Komentarze: 3
Juz od dawna nosilem sie z zamiarem zalozenia bloga. W koncu lezac sam w lozku postanowilem wcielic moj plan w zycie. I tak oto powstal moj blog, nie jest on moze piekny, czy tez rozbudowany, ale mam nadzieje ze z czasem uda mi sie to zmienic - zreszta czlowiek uczy sie cale zycie, mam wiec nadzieje ze z czasem bedzie lepiej.
Słowem o mnie: jestem szczecinianem - rodowitym tubylcem. Nie lubie tego miasta, najchetniej pozbieralbym swoje zabawski i uciekl do innej piaskownicy, chcialbym mieszkac np. w Krakowie, Gdańsku czy tez Wrocławiu - chociaz wiem tez ze "wszedzie lepiej tam gdzie nas nie ma". Mam 22 lata, na codzien pracuje. I chyba musze sie czasami wyplakac - stad moze moj blog.. nie wiem. Czasami nachodzi mnie straszna melancholia i smutek i tereaz jest wlasnie chyba taka chwila.

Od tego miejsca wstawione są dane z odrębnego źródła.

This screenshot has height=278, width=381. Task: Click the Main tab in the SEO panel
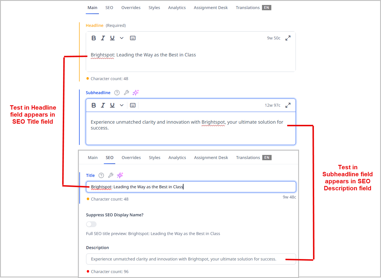tap(92, 157)
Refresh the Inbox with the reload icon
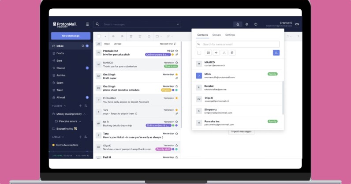Image resolution: width=351 pixels, height=184 pixels. [82, 46]
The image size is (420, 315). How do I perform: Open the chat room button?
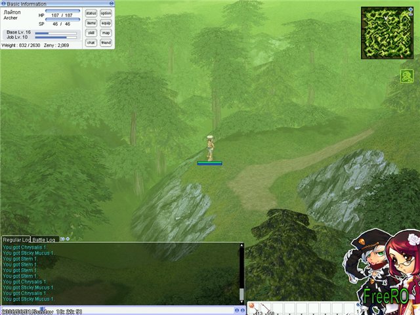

<Wlasnie dostalem smsa od mojego chlopaka, ze nie bedzie go na noc - jest u znajomych - podobno. W jednej chwili przeleciala mi mysl przez glowe - znow sie zaczyna. Juz raz tak bylo - przechodzilismy krysyz, tez nie wracal na noc, ale jakos udalo sie nam pozbierac. Ciezko jest byc razem - osobno zle - jak chyba Krawczyk spiewal, zgadzam sie z nim w 100 %. Ja niestety jestem romantykiem i ideliasta - chcialbym po prostu kochac i byc kochanym, jednak zycie niejednokrotnie pisze swoje historie, ktore czesto nie pokrywaja sie z naszymi marzeniami. I tak wlasnie jest w moim przypadku. Napisal mi ze jest u znajomych i moze zostalnie na "wodce", zastanawiam sie czy tylko mnie dotykaja takie problemy czy wszystkich? Czy tylko ja mam wrazenie ze mam pod przyslowiowa gore?